А жить-то надо было, на хлеб зарабатывать. Мужичок я был здоровый, никакой работы не стыдился. И подрядился на станции Пресня разгружать дрова. Грузчиком, одним словом. Поработав некоторое время, уехал к дяде в деревню. Отдохнул, половил рыбку, вернулся в Москву. А в Москве меня ждала телеграмма из Ленинграда – приглашали сниматься в фильм «Год девятнадцатый». Снова возвратился в кино.

Затем последовали приглашения в другие фильмы – назову их не в хронологической последовательности, а по памяти: «Трактористы», «Ночь в сентябре», «Горизонт», «Комсомольск», «На границе», «У самого синего моря»… Интереснее всего было сниматься в «Трактористах» и «Комсомольске». И не просто интересно. Клим Ярко из «Трактористов», бывший танкист, ставший после службы в Красной Армии организатором передовой тракторной бригады, и Андрей Сазонов, секретарь горкома комсомола строящегося нового города на Амуре, – эти люди были и остаются бесконечно мне понятными, близкими и дорогими. Они были не только моими сверстниками, но и принадлежали к тому славному поколению комсомольцев тридцатых годов, которое возводило Днепровскую гидроэлектростанцию и Магнитку, штурмовало полюс, ставило рекорды в забоях, покоряло морские и воздушные просторы… Это было то поколение, которое приняло на себя удар фашистских полчищ в июне сорок первого.
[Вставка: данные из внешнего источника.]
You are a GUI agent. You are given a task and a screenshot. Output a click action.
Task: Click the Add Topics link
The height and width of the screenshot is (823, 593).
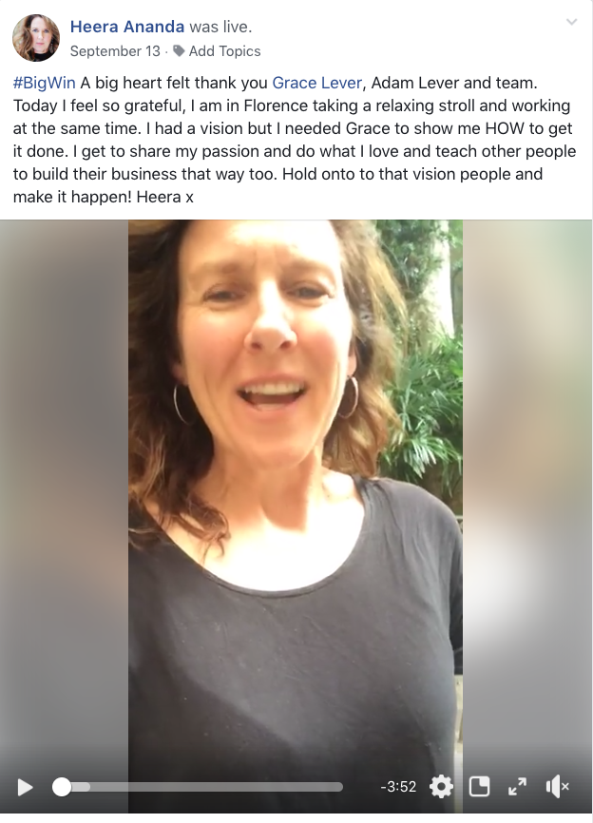224,51
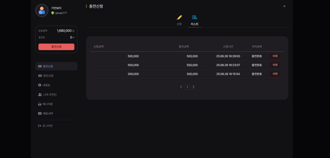
Task: Select page number 1 in pagination
Action: coord(187,87)
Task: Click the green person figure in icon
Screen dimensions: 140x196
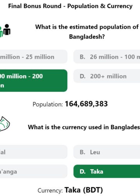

Кадр из фильма "Трактористы".
Кадр из фильма "Трактористы".

Сегодня в седых ветеранах труда и войны, медленно идущих по улицам, трудно, почти невозможно узнать тех, о ком я говорю. Но и теперь в глазах дорогих моему сердцу ровесников я часто вижу тот огонь жизнестойкости, трудолюбия и энтузиазма, который родился в пору юности и который не смогли погасить суровые годы испытаний и тревог, выпавших на их долю.

Я вижу сегодня того же Клима Ярко, снявшего военный китель с генеральскими погонами и рядами орденских планок, беседующим со своим внуком, который отправляется на военную службу. Слышу его тихий, спокойный голос, неторопливую речь. Я знаю, о чем говорит внуку старый генерал…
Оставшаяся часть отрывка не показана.